René Girard sait que 2014 n'est pas à la hauteur sur le plan du jeu, il ne le cache pas ; Mais les résultats sont là : « J'ai dit à la fin du match à mes joueurs que j'étais très fier d'eux, que ce qu'ils faisaient là était un double exploit : déjà ne pas perdre, car on aurait pu, et d'y avoir cru jusqu'au bout, de s'être accroché, et d'arriver à marquer un but, ça fait aussi partie de la carrière d'un joueur de football. On savait que ce serait compliqué, Guingamp est une équipe bien en place, ils aiment bien attendre et contrer avec des garçons de qualité devant, solides, des bûches comme on dit dans le jargon? Sur deux ou trois occasions, on a été en danger. C'est vrai que ce qu'on fait là n'est pas suffisant, mais l'important, je crois, c'est d'être là, et quand je regarde la journée d'aujourd'hui, je vois qu'il n'y a pas beaucoup d'équipes qui ont gagné chez elles. Ca a été serré pour tout le monde, très compliqué. Oui je suis déçu, beaucoup de clubs en France aimeraient être à notre troisième place. Je le dis, il faut de l'humilité dans la vie. »

« Le jeu, aujourd'hui, je n'en ai rien à foutre ! »
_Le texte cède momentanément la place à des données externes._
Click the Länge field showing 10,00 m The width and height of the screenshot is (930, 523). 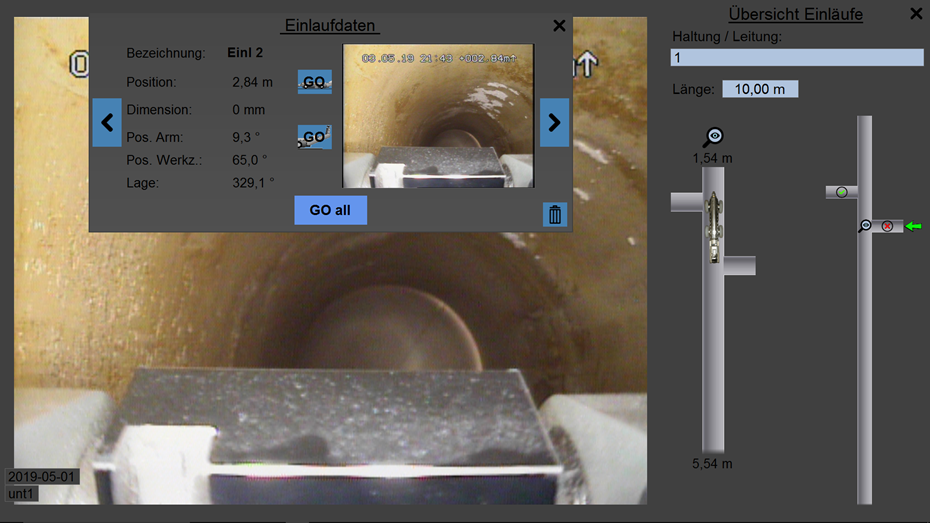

Et Girard toujours offensif d'attaquer cette presse trop inquiète : « Moi, de temps en temps avec les gens de la presse je suis inquiet. Ce n'est pas pour ça que je les insulte ou que je leur tape dessus. Le jeu, aujourd'hui, je n'en ai rien à foutre ! Quand je dis ça, je vous réponds à travers ce que j'ai vécu ce soir. Inquiets ? Inquiets ? Quand quelqu'un est chez toi, tu ne prends pas une batte de base-ball et tu n'insultes pas ta femme (sic). Il y a des choses? Je m'excuse ! C'est pour ça que je vous dis qu'il faut beaucoup d'humilité. Monaco est à combien devant ? Six points ! Je regarde toujours vers le haut, jamais vers le bas. Pour l'instant on est là où on est, on va tout faire pour le rester. Il reste encore des matchs compliqués, difficiles, mais les coureurs automobiles quand ils arrivent dans un virage un peu serré, à l'attaque, ils ne lâchent pas le volant et ne baissent pas les yeux. Nous, c'est pareil, on est là, on vit des moments un peu difficiles dans le jeu, mais on est toujours là, c'est ça l'important. Et dans la vie on fait corps pour le meilleur et pour le pire comme on dit à l'église? » Fin du sermon. Lille est aujourd'hui troisième : depuis le 5 octobre, le LOSC n'est encore jamais descendu du podium de Ligue 1. Malgré une ambiance rappelant celle d'un relégable?